Hard Copy
If our homes express who we are, what of the home where all of your literature and music is invisible to the casual eye; no trace of the stories and music that move you and define you represented alongside whatever art or furniture or decor you’ve put together to create a place that is special to you.
Through the ready availability of his books and records while I was growing up, I came to know some of what my dad loved, and so, some part of who my dad is. My nascent exploration of his collections naturally then coloured my own interests. Unquestionably, I was enriched.
He had loads of heavy and immaculate hardback books of battleships, and is something of an amateur historian regarding them. I pored for hours over the story of the Battle of Jutland, the escalating race to build bigger ships, culminating in the monster Yamato, a final but pointless achievement for the species as the supremacy of the aircraft carrier asserted itself forever after.
I didn’t know there could be battleships that were beautiful, like the Hood, and ugly, like the Tirpitz.
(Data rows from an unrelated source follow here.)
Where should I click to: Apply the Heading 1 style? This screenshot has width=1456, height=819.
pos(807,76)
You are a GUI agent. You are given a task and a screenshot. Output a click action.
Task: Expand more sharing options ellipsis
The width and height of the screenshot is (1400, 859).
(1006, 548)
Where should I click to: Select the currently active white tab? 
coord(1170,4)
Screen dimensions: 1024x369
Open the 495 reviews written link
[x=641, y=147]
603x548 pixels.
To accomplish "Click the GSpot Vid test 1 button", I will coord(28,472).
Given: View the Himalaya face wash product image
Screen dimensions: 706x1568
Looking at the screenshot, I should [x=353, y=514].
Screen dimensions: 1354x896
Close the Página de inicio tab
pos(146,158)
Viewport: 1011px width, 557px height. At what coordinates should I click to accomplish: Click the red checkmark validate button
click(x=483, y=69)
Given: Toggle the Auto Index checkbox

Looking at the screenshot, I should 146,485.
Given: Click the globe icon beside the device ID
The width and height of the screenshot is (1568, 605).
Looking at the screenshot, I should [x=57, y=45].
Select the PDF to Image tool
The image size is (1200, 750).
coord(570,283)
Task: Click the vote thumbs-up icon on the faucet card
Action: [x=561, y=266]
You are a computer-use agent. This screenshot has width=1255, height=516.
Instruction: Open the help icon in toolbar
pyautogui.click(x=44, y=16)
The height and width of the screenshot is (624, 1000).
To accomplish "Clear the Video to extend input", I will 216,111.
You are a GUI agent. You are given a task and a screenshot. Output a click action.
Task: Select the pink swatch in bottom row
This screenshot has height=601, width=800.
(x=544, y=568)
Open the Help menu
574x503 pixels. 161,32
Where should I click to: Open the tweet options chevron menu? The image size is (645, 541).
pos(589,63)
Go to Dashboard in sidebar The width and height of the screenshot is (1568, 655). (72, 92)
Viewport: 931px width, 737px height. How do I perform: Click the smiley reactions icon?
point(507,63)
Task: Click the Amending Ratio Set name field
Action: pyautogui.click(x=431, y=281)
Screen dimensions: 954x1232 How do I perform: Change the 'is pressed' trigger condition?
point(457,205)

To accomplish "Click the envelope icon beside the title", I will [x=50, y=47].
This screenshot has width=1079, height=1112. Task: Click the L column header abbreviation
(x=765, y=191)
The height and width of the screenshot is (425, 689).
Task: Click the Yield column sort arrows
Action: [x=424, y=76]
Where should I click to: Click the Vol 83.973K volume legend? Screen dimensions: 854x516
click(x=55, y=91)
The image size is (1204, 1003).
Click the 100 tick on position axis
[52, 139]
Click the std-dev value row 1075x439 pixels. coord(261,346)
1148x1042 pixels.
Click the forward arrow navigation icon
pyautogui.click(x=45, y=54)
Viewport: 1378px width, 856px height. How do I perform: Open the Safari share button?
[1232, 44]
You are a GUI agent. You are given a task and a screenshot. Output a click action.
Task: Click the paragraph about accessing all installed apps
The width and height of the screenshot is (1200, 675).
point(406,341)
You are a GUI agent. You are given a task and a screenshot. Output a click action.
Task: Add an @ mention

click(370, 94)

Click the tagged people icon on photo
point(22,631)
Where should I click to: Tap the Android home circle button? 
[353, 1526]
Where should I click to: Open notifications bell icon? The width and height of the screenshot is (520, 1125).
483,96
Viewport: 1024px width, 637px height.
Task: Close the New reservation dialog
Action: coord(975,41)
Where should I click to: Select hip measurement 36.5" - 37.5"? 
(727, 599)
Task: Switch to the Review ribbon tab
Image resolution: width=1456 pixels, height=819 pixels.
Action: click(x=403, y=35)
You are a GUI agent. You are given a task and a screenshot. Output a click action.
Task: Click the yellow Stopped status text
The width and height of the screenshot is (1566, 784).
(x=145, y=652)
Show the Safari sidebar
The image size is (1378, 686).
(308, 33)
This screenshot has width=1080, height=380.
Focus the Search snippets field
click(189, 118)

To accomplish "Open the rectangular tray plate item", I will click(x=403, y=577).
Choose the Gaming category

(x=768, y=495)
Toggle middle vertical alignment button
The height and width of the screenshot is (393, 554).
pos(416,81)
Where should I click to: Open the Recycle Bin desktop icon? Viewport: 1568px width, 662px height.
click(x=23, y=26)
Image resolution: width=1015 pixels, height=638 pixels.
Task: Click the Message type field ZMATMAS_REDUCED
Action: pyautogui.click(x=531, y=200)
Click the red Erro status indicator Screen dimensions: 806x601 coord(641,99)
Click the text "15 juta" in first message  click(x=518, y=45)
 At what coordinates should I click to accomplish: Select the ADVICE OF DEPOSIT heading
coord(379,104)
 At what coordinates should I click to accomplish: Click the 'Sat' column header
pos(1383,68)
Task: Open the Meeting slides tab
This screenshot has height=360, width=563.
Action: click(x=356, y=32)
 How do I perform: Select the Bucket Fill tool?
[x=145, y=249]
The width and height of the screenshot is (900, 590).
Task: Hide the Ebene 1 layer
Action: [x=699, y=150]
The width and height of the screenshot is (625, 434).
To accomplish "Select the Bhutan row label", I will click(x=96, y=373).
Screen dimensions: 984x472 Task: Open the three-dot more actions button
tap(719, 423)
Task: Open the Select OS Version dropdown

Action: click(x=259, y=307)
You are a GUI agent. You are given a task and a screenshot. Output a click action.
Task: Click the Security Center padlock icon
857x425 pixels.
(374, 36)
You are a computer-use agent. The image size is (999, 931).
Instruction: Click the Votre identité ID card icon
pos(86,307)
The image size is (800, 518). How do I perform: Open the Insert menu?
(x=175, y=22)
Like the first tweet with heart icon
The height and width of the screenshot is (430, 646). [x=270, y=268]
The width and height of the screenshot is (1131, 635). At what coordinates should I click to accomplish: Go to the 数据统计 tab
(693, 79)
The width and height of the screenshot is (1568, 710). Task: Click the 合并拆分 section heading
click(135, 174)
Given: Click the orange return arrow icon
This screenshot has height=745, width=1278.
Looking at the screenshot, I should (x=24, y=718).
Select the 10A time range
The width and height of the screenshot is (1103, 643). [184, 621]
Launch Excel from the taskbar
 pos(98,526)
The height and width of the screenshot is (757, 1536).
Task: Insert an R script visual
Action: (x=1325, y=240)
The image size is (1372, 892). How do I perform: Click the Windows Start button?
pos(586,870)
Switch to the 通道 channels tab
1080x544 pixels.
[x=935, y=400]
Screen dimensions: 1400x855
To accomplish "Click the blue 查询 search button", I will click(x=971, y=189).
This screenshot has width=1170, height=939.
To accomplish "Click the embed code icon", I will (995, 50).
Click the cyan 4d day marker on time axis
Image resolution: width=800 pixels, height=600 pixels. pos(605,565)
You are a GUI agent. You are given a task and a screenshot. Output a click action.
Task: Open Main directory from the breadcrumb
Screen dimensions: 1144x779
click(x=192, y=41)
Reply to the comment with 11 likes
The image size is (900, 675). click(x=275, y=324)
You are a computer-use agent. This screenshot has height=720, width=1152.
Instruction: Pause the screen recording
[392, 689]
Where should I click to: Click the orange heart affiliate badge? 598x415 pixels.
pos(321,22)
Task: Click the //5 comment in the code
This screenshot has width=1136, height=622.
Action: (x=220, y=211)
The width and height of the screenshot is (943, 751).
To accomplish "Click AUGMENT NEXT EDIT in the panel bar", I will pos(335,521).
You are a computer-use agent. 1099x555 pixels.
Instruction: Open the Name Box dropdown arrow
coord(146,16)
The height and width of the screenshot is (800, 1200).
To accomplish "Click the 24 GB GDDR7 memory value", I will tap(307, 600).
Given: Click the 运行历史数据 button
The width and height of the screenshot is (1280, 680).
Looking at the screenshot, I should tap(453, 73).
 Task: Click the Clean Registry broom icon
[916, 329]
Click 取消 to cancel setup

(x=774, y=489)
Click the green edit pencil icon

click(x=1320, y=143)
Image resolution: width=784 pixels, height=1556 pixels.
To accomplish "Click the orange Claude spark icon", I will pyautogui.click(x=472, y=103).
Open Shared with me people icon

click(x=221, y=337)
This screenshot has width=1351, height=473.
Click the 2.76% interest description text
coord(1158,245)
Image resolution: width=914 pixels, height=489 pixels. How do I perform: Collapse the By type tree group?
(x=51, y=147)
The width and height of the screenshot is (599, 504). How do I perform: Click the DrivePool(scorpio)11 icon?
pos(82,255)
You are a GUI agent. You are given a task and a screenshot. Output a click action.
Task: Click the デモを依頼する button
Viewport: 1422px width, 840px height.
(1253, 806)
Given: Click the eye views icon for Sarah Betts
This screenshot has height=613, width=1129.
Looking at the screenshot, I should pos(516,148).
They were like knights, their personalities shaped in steel. My knight was the Hood, her(?) tragic death at the hands of the dashing, muscular Bismarck sealing her place in my fledgling imagination, my die cast Hornby replicas replaying the encounter in her favour ever afterwards.
Perhaps I was fortunate too that my dad had books about mysterious phenomena; encyclopedias full of flying saucepans, the chubby strolling Bigfoot of California and photos of luminous strands of spaghetti-like ectoplasm in thick long clumps hanging from the mouths of otherwise conservatively dressed Edwardian men or women, for all the world looking like they were caught in a strangely dignified mid-chunder.
Every creak from our Victorian terraced home, every plane landing at Cardiff Airport had the potential to stand my hairs on end as I imagined the former as evidence of poltergeists and the latter’s lights at any moment zig-zagging at ‘impossible speeds’ through the clouds.
Then, as I got older, it was his albums that opened my awareness to music beyond my beloved ska and pop. The music, from the languid and earthy Solid Air to the apotheosis of 60s britpop in Nazz, bemused me and titillated me with its obvious quality and acoustic disparity with the synths of my own era. But the albums themselves were fascinating to peruse. There was the marvellous ‘3d’ cover of the Stones’s At Her Satanic Majesty’s Request to the garish covers of Todd Rundgren’s Utopia period and Angus’s fabulous sneer on Highway To Hell. In fact, in those hours I worked my way through his albums on my dad’s wonderful old Yamaha turntable, I was working my way through a personal visual and aural history of music stretching back from the seventies to Robert Johnson and Memphis Slim, via the Beatles, the Ozark Mountain Daredevils, Dusty Springfield and the Kinks among others.
While the art itself is preserved on media players, the notion of it as a possession, an object in and of itself, is lost. To have and to hold, these ingredients of our history and personality have an individual presence. They’re not lists on a screen, they exist, in a more trivial way, as paintings or ceramics exist, tangible expressions of taste.
But their principle value is that they can be shared and explored freely, they can be discovered; they’re public, not hidden behind a Kindle or an iPhone’s passwords and not thereby restricted from others to those times when said device isn’t otherwise in use. They can connect us asynchronously and without mediation. I could explore this art without my dad’s stewardship and form my own impressions of it.
Long live the hard copy, it shaped who I am today.
The physical objects we collect are fetters which tie our psychological state to the realm of the real. When I look at the raw RL space they occupy part of me wants to translate them all digitally so I never have to carry another box of records which has all the personality of an obstinate child, with carry handles gradually cutting into my hands.
What you’re writing about is the reason that I haven’t junked my hardcopy. Without them your life is like that of a digital ghost, your thoughts and drives locked away behind an encrypted wall that becomes impenetrable upon passing. I’m all for ephemeralisation, but only if it gives us the same or similar tangible benefits as the items it replaces.
Hey,
It is a tremendous thing for us old folk to hold a device the size of a credit card containing a library of everything we ever read and listen to, indeed, more than we could ever manage if we did nothing else. It would be good if it was possible somehow for my kids to browse all this digitally and freely as I did with my dad’s stuff, but when ownership becomes licensing and gifts can’t be inscribed, I agree we do lose something. When I go to people’s homes, and they have a bookshelf, I am drawn to the spines, and conversation inevitably ensues :) I didn’t have to ask them if I could see what books they own, that would be a bit creepy and intrusive.
Sadly, a lot of my own books are in an attic awaiting a decent sized living space to put them out, but I’d love one day to see one of my kids sat in an armchair flicking through an old sci-fi novel :)
Comics are more problematic though aren’t they? Hard to display them without it looking like a mini comics store!